Optimization and multithreading in the new book of B. Stroustup

Please refer to Section 41.2.2 "Reordering Instructions" from the "TCPL" 4th edition of B. Stroustrup, which I rewrite below:

To improve performance, compilers, optimizers, and hardware fix instructions. Consider:

// thread 1: int x; bool x_init; void init() { x = initialize(); // no use of x_init in initialize() x_init = true; // ... } 

For this piece of code, there is no given reason to assign x before assigning x_init. The optimizer (or the hardware scheduler instruction) may decide to speed up the program by doing x_init = first. We probably wanted x_init to indicate whether x was initialized with an initializer () or not. However, we did not say that, therefore, the hardware, the compiler and the optimizer do not know what.

Add another thread to the program:

 // thread 2: extern int x; extern bool x_init; void f2() { int y; while (!x_init) // if necessary, wait for initialization to complete this_thread::sleep_for(milliseconds{10}); y = x; // ... } 

Now we have a problem: thread 2 can never wait and thus assign uninitialized x to y.
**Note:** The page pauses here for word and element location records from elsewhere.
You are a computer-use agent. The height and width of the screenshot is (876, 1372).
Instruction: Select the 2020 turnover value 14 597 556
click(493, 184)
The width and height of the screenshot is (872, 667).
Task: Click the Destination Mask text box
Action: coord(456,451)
Even if thread 1 does not set x_init and x to "Wrong order, we can still have a problem. There are no x_init assigned to thread 2, so the optimizer may decide to un-evaluate! X_init from the loop, so thread 2 never sleeps or sleeps forever and ever.

  • Does the Standard allow reordering in stream 1? (some quotation from the Standard will be offered). Why does this speed up the program?
  • Both answers in this SO discussion show that such optimization does not occur when there are global variables in the code, like x_init above.
  • What does the author mean "raise the grade! X_init from the loop"? Is it something like this?

     if( !x_init ) while(true) this_thread::sleep_for(milliseconds{10}); y = x; 
+7
c ++ optimization multithreading c ++ 11
source share
2 answers

This is not so much a C ++ compiler / standard problem as modern processors. Take a look here . The compiler is not going to issue memory protection instructions between the x and x_init assignments unless you report it.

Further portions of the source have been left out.